In connection with cum-ex transactions, the Bonn public prosecutor's office has sent payment requests totaling around 190 million euros to the Hamburg Warburg Bank and a British stock trader. Around EUR 176.6 million of this is attributable to the private bank. Justice spokesman Sebastian Buß said it was the implementation of the first final judgment of the Bonn Regional Court in the Cum-Ex affair.
However, a spokesman for Warburg Bank said: "With the repayments made by Warburg to the tax office in Hamburg (in the tax proceedings), the taxes set by the tax office for the years 2007 to 2011 due to the so-called cum-ex share transactions of the Warburg Bank have been fully settled ." The public prosecutor's office in Bonn has therefore now suspended enforcement in the course of the confiscation proceedings.
In the judgment confirmed by the Federal Court of Justice (BGH) in July 2021, the bank was obliged to repay more than 176 million euros to the state treasury, and the stock trader to pay 14 million euros, of which he had already deposited three million. The Warburg Bank had already failed in April with a constitutional complaint against the confiscation of the money before the Federal Constitutional Court.

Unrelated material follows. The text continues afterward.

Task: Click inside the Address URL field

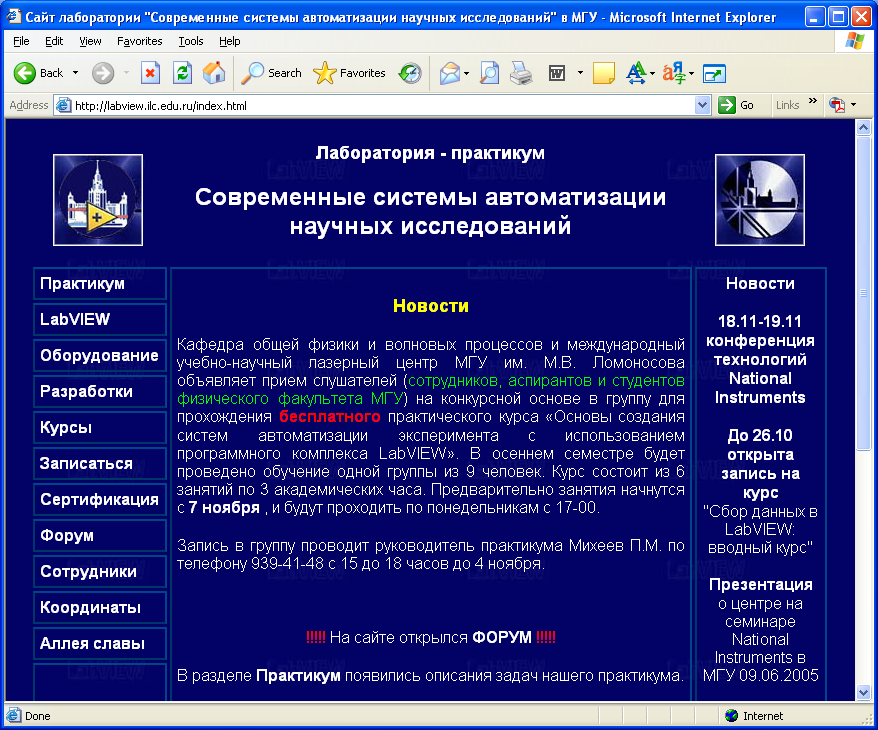Action: pyautogui.click(x=380, y=105)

billions in damage to the state
In cum-ex deals, investors used a loophole in the law to cheat the German state out of money for years. Around the dividend record date, several participants pushed shares with ("cum") and without ("ex") dividend rights back and forth. As a result, tax offices reimbursed capital gains taxes that had not been paid at all.
The state suffered billions in damage. In 2012 the tax loophole was closed. Several public prosecutors and courts nationwide have been investigating for years to clear up one of the biggest tax scandals in post-war German history. Last year, the Federal Court of Justice ruled that cum-ex deals were a criminal offence.
Committee of Inquiry in Hamburg
The affair surrounding the Warburg Bank's cum-ex deals also has a political component. Chancellor Olaf Scholz (SPD) was the first mayor of Hamburg between 2011 and 2018. In 2016, the tax authorities there waived the institute's repayment of 47 million euros in connection with the tax practice. An investigative committee of the Hamburg Parliament has been trying to clarify the background to these events in the Hanseatic city since 2020.